Earlier this year, I published a post about CardMunch, an app from LinkedIn that I called “the holy grail of business card apps.” Well, not anymore. It seems that many users, including me, are having trouble with the app consistently hanging and crashing, and no one at LinkedIn seems to be doing anything about it.
When it works, CardMunch acts like a business-card scanner, but with a twist. It uses real humans to read and transcribe the cards you upload. Use the app to snap a photo of a business card and upload. A little while later, you get the transcribed info sent back to your phone. You can manage these contacts within the CardMunch app or add them to your iPhone contacts, where you can sync them with Outlook or another contacts manager.
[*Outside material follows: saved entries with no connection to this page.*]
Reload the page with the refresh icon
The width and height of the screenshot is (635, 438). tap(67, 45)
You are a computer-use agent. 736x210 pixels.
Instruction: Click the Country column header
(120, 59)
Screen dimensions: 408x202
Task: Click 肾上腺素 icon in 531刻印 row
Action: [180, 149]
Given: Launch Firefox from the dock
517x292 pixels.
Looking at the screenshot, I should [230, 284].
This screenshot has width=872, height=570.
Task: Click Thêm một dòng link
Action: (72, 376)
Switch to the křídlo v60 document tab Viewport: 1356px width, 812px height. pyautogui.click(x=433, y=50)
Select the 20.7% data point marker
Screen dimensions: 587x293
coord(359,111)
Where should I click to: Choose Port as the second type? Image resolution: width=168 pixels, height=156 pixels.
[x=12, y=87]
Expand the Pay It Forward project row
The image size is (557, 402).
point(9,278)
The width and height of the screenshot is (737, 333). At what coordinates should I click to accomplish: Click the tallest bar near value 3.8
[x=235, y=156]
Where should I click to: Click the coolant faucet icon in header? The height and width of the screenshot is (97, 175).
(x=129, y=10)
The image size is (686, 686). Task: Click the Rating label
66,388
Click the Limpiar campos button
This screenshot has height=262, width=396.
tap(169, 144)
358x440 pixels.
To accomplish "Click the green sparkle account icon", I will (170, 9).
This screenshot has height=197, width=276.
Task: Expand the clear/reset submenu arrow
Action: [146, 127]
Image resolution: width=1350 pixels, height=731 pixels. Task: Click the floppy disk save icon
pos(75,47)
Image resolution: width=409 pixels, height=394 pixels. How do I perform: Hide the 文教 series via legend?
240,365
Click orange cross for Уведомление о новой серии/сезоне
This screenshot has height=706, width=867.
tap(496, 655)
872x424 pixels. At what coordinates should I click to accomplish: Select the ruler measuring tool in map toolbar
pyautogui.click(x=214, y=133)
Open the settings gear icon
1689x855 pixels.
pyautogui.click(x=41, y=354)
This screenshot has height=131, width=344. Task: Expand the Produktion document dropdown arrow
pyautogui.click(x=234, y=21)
Lately, however, whenever I try to open a contact in CardMunch, the app just hangs. I get that spinning circle that tells me to wait, but no matter how long I wait, the contact never loads.
Recently, I used CardMunch to scan several business cards I’d collected. It accepted the uploads and returned the transcribed contacts to me quickly. However, I could not open any of them within the CardMunch app.
Fortunately, I discovered a workaround. Even though I could not open the contacts in CardMunch, I could still export them. Within CardMunch, I selected “edit” and checked the names on the list of contacts that I wanted to export. I then hit the button, “Save to iPhone,” and the contacts were all saved in my iPhone contacts.
While this is OK as a workaround, it is unacceptable for an app to not function as it should. I thought maybe the problem was mine alone, until I began searching for a solution. Many CardMunch users are reporting the same problem.
In LinkedIn’s help forums, only one person from LinkedIn has responded to numerous posts. That one person said that he happened to stumble on the thread of complaints, but did not work on Cardmunch and knew nothing about its status. He offered to look into it. A few days later, on Nov. 12, he said he hoped to have an answer by the end of the week. So far, he has posted nothing more and neither has anyone else at LinkedIn.
The CardMunch website shows a copyright date of 2011, suggesting that no one has updated it in two years. Meanwhile, there are still humans somewhere who are transcribing these cards. That suggests that someone must be in charge of CardMunch. Now if only someone there would pay attention to all these user complaints and fix whatever is wrong with the app.